Work to complete: Write out the line that has "The height and width of the screenshot is (400, 768)." in it, along with each line that comes after it until the listing ends, and add nothing.

--- Dataset entries Enclosed Below ---

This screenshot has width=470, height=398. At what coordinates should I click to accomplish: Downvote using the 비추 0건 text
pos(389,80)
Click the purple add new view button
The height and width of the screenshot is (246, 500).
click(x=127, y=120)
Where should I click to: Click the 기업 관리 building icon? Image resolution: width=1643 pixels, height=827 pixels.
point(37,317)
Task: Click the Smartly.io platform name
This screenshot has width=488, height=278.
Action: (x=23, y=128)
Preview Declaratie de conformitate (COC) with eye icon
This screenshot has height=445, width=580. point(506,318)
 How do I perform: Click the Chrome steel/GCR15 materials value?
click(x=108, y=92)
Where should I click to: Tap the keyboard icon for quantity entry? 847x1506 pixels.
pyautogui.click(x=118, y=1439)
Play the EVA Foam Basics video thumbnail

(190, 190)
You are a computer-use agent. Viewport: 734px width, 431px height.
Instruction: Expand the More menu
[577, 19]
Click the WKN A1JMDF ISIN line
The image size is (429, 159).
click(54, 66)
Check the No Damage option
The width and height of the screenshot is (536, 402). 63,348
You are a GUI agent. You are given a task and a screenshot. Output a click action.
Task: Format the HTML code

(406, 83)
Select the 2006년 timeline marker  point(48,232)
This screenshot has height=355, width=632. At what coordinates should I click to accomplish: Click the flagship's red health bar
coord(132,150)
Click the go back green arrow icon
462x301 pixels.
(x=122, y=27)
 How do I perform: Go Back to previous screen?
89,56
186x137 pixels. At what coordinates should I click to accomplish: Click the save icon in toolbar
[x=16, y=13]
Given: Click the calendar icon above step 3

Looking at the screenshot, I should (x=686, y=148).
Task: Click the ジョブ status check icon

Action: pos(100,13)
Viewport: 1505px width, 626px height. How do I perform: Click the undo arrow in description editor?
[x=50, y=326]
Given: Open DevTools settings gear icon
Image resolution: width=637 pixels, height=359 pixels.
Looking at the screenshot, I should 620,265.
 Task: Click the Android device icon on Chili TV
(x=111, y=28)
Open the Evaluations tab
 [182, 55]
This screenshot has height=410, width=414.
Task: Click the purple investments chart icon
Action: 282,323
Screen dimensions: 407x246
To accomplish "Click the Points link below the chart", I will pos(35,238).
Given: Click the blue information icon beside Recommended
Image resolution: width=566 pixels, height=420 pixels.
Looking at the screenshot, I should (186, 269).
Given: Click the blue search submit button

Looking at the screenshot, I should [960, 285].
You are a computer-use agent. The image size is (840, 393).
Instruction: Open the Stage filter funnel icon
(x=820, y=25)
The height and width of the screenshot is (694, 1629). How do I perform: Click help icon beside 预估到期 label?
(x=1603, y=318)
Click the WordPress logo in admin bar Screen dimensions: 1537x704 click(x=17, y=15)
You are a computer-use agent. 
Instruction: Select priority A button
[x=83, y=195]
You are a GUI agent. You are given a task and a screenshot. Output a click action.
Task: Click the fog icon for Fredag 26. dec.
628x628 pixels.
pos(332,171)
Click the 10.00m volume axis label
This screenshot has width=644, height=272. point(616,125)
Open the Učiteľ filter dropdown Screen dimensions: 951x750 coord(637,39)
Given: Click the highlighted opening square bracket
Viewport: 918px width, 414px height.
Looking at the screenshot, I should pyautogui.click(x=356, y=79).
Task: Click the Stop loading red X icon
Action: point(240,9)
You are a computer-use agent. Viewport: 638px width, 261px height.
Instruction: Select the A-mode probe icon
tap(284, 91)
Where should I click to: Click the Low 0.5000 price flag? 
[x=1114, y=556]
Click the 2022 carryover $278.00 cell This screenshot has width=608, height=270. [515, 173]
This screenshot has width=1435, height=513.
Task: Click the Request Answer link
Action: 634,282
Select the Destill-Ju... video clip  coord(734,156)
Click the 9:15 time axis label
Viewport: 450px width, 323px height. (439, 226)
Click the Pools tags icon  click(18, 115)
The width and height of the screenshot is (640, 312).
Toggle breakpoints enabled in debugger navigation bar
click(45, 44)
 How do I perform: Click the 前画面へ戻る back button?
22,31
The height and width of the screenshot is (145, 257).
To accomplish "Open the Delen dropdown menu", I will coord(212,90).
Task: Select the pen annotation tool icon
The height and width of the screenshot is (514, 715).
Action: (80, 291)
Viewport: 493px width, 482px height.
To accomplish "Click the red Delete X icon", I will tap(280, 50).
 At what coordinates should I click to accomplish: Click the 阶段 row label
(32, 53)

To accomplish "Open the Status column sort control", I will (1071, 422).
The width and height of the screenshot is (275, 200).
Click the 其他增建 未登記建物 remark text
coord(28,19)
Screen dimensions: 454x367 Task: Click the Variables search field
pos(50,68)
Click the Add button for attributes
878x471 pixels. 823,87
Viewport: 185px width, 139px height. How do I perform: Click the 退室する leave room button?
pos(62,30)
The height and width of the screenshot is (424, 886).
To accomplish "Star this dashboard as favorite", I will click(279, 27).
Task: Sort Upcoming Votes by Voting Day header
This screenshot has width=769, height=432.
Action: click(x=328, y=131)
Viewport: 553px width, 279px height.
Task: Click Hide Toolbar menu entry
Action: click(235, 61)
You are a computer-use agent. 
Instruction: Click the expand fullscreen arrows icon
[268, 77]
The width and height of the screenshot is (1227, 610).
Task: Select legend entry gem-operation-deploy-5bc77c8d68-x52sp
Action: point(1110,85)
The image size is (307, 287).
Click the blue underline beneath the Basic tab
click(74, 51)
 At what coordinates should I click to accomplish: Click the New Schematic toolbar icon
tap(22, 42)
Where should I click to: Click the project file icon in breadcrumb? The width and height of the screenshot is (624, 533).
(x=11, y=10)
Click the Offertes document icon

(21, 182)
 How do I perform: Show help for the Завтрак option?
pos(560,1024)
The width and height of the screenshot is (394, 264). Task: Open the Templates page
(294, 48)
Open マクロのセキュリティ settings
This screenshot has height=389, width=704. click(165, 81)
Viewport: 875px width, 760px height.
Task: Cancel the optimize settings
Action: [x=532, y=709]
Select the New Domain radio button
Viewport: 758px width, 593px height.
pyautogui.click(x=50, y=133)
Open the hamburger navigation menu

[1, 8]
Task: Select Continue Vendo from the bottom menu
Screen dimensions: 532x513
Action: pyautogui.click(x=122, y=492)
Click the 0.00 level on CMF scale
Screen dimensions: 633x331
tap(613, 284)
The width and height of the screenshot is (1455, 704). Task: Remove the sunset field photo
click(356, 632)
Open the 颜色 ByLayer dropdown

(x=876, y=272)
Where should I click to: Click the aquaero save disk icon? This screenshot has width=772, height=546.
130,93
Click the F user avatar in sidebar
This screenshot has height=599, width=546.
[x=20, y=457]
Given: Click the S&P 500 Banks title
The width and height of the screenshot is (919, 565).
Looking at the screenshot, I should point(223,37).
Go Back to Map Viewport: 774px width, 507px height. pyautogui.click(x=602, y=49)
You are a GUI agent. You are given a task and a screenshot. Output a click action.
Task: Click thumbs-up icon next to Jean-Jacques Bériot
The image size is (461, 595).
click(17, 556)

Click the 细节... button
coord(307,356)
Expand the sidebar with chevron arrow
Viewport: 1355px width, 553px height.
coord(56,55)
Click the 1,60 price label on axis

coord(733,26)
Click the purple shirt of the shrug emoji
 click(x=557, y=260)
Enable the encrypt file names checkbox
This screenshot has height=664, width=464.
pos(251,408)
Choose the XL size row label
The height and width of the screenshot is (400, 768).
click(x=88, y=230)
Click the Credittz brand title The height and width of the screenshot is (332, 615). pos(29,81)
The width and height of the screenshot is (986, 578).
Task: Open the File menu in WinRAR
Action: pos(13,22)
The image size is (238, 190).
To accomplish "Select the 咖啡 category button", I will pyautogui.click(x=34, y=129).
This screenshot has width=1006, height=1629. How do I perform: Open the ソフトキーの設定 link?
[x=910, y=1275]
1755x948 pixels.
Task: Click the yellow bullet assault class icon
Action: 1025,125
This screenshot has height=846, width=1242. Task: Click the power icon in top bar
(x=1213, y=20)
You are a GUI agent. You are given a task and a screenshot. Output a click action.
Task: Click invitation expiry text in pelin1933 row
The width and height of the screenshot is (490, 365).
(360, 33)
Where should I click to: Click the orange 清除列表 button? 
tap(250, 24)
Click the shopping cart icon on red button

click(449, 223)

--- End of Enclosed Dataset entries ---

Answer below:
The height and width of the screenshot is (400, 768).
click(x=88, y=230)
Click the Credittz brand title The height and width of the screenshot is (332, 615). pos(29,81)
The width and height of the screenshot is (986, 578).
Task: Open the File menu in WinRAR
Action: pos(13,22)
The image size is (238, 190).
To accomplish "Select the 咖啡 category button", I will pyautogui.click(x=34, y=129).
This screenshot has width=1006, height=1629. How do I perform: Open the ソフトキーの設定 link?
[x=910, y=1275]
1755x948 pixels.
Task: Click the yellow bullet assault class icon
Action: 1025,125
This screenshot has height=846, width=1242. Task: Click the power icon in top bar
(x=1213, y=20)
You are a GUI agent. You are given a task and a screenshot. Output a click action.
Task: Click invitation expiry text in pelin1933 row
The width and height of the screenshot is (490, 365).
(360, 33)
Where should I click to: Click the orange 清除列表 button? 
tap(250, 24)
Click the shopping cart icon on red button

click(449, 223)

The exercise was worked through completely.